Here's something I'm hoping will move the needle 💉 or at least show the bumps in the road 🛣. Not data driven 🚗. PUNishing though🤕.
Unsafe at Any Speed!
Would you buy, drive, or let your kids ride in a car whose manufacturer:
* Made cars that were mandated and paid for by the government?
* Could not be sued if their cars injured or killed you?
* Did NO initial safety tests on crash dummies and NO long-term safety or build-quality tests?
* Hid and lied about substandard parts and negative safety outcomes?
* Repeatedly made cars that were recalled and fined for safety and production violations?
* Made cars that didn’t work but had to be bought repeatedly even though they didn’t work?

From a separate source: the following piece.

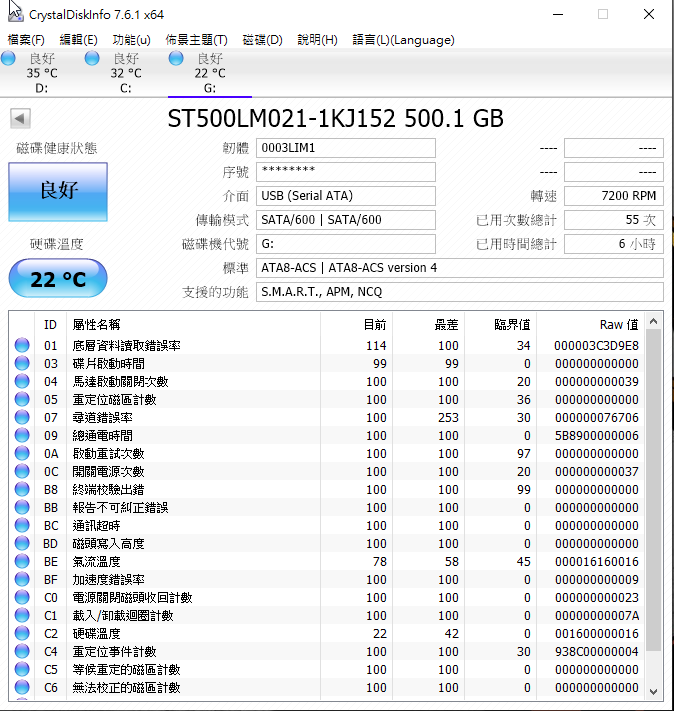Open the 語言(L)(Language) menu
The width and height of the screenshot is (674, 711).
(x=403, y=40)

* Was widely touted by media as producing high-quality, safe, and desirable cars?
* Sold cars with side effects such as:
--- Driving off cliffs without warning?
--- Crashing unexpectedly into walls, trees, and houses?
--- Steering unexpectedly into oncoming traffic?
--- Emitting toxic fumes?
--- Leaving you stranded on the side of the road?
If the answer to any of these questions is NO, why would you let yourself or loved ones be injected with an untested, unsafe, unnecessary shot for a highly treatable disease? Just asking!
Well, this work is surely impeccable, but it seems dubious to rely on government data for any of this, particularly from the Netherlands, where the PM is not only a loyal WEF stooge, but one who denies it directly. This isn't to say the data is doctored, but we should be curious about the kind of classification policies implemented behind the scenes in this country.